QMCPACK Release v3.16.0 - 2023-01-31

Notes

This release contains important bug fixes as well as feature improvements. It is a recommended release for all users. Thanks to everyone who reported an issue or suggested an improvement. See GitHub for the full list of merged pull requests and closed issues.

This release is expected to be the last including the legacy CUDA implementation, the version built with QMC_CUDA=1. Users should transition to the batched drivers which support greater functionality as well as both CPU and GPU execution. Users should adopt these drivers now and report any issues. The new drivers can be requested with the driver_version input parameter, see https://qmcpack.readthedocs.io/en/develop/performance_portable.html . In a subsequent release, the non-batched CPU drivers will also be removed leaving only the performance portable batched drivers. This will result in a single implementation of most functionality, improving overall usability and maintainability.

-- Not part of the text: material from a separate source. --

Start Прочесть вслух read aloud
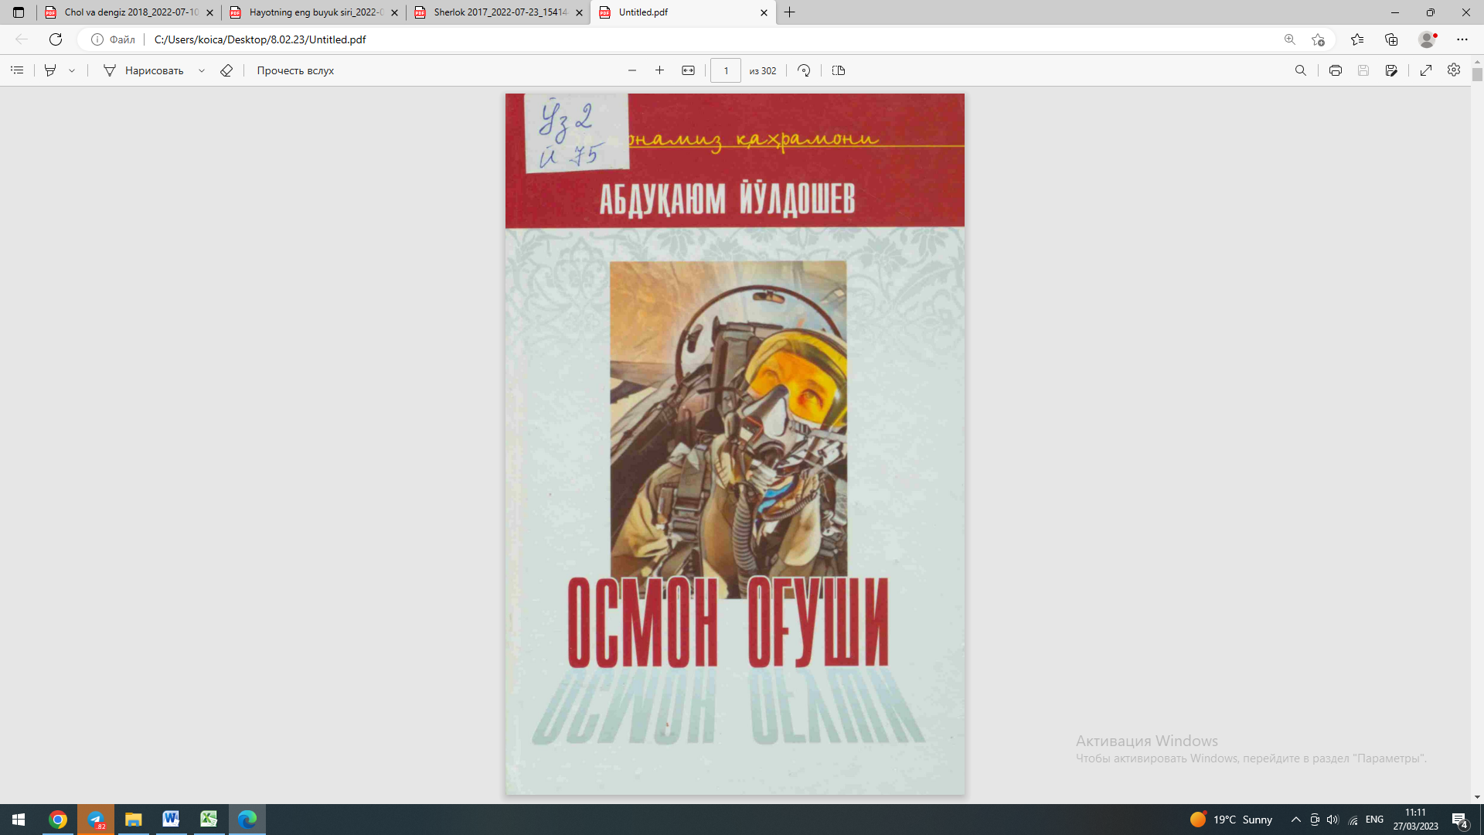coord(294,70)
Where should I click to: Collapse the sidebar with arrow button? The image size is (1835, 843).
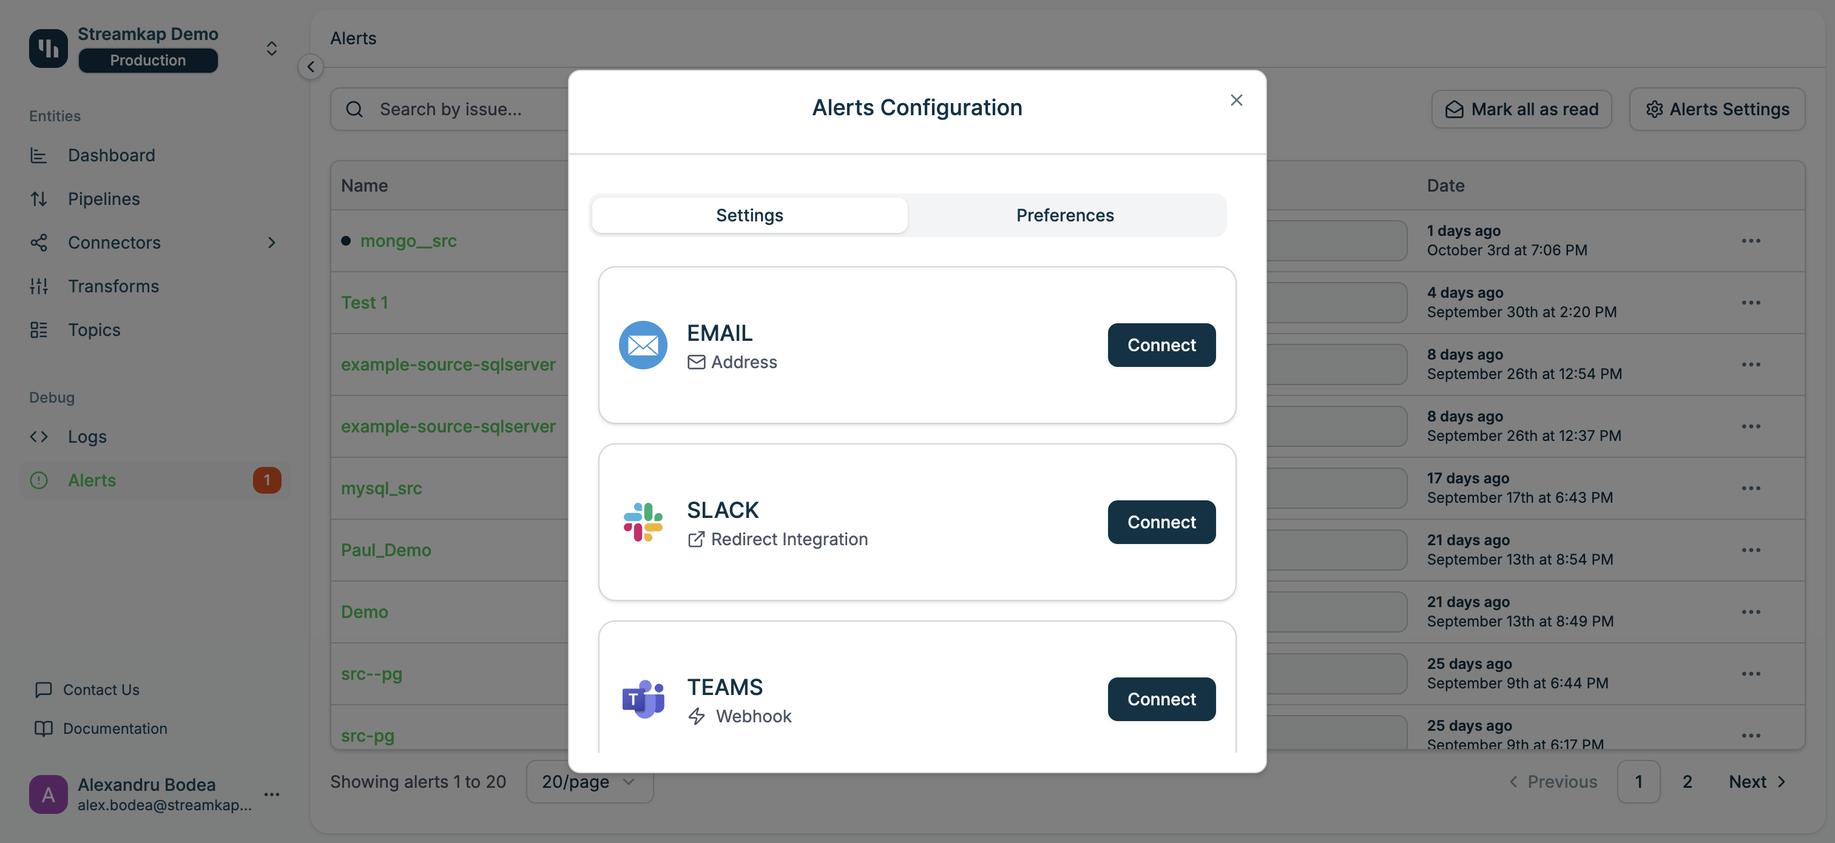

Important bugfix to NLPP integration grid rotations and update to all relevant deterministic test values. See issue #4362 for full discussion and visualization. Found and corrected by @markdewing, this bug has existed since the earliest days of QMCPACK. The stochastic rotations used to randomly reorient the integration grids for the non-local pseudopoptentials would not cover the full sphere unless they had many points and sufficient symmetry, as was the case for the QMCPACK default. However, calculations with custom integration grids with only a few points (small nrule) could show error or excess statistical noise in the non-local part of the pseudopotential energy. Standard calculations and tests on carbon diamond, lithium hydride, and hydrocarbon molecules were not affected due to QMCPACK's conservative defaults. Tests updated in #4383
NLPP grid randomization can be disabled for debugging and greater reproducibility #4394
Two-body Jastrow support for true 2D calculations #4289 (contributed by @Paul-St-Young)
Fix for very large calculations requesting too large grids in CUDA spline implementation #4421 (contributed by @pwang234)
Bugfix in the batched OpenMP offload implementation memory errors #4408 when the number of splines is not a perfectly aligned size (multiple of 8 single precision or 4 double precision).
Updates to test tolerances for many build types and platforms to improve reliability of deterministic tests. Goal: ctest -L deterministic should pass on all platforms. Please report any failures.
Improved CMake configuration including detecting use of parallel HDF5 in non-MPI builds #4420 and detection of missing OpenMP support #4422
Optimization of spinor wavefunctions with spin-orbit and pseudopotentials re-enabled #4418
QMCPACK output now indicates status of QMC_COMPLEX #4412
Initial work for eventual GPU offloading of Gaussian basis wavefunctions for molecules and solids #4407
Bugfix to support one-body Jastrow functions where only a subset of elements is given #4405
Electron coordinates are printed in case a NaN is detected #4401
To evade support problems for complex reductions in OpenMP offload compilers, real builds no longer reference any complex reductions #4379
Enabled HIP as language in CMake (requires >= 3.21) #3646. When using HIP targeting AMD GPUs, replace HIP_ARCH with CMAKE_HIP_ARCHITECTURES if HIP_ARCH was used to specify the GPU architectures.
Refinements to SYCL usage, e.g., #4384, #4382, #4380
Many expanded tests including for NLPP parameter derivatives #4394, more boundary conditions in distance tables #4374, for reptation Monte Carlo observables #4327, and orbital rotations #4304
Many updates to HDF5 usage including adoption of HDF5 1.10 API #4352 and related cleanup, e.g. #4300
Initial Perlmutter CPU build recipe #4398
Initial ALCF Sunspot build recipe including offloading to Intel Ponte Vecchio/Xe HPC GPU #4391
Better support for FreeBSD #4416
Minimum supported Intel classic compiler version is 2021.1. #4389
Ongoing improvement to orbital optimization and rotation, e.g. #4288, #4402
Ongoing code cleanup, e.g. #4276, #4275, #4273
Updated bmpi3 MPI "wrapper"
Various other small bug fixes and quality of life improvements. See the full list of merged PRs on GitHub for details.

Known problems

When offload builds are compiled with CUDA toolkit versions above 11.2 (tested 11.3-11.8) using LLVM15, multideterminant tests and functionality will fail, seemingly due to an issue with the toolkit. This is discussed in llvm/llvm-project#54633 . All other functionality appears to work as expected. As a workaround, the CUDA toolkit 11.2 can be used. The actual NVIDIA drivers can be more recent.
CUDA toolkit version 12.0 is not compatible with LLVM OpenMP offload llvm/llvm-project#60296

NEXUS

Nexus: Support for use of templates for job submission scripts #4344
Nexus: twist_info.dat files now added to results directory for easier analysis of twist average quantities #4302
Nexus: Initial support for Polaris at ALCF #4354
Nexus: Initial support for Perlmutter at NERSC #4356
Nexus: Support for gpusharing keyword for legacy CUDA #4403
Nexus: Support for handling multiple pickle protocols #4385
Nexus: CPU/GPU flags for batched code #4341
Nexus: Jastrow factors can be read from existing files #4339
Nexus: Fix VASP POSCAR write #4331
Nexus: Better handling of VASP pseudopotentials #4330

Known problems

The new QE7.1 DFT+U input style is not yet supported #4100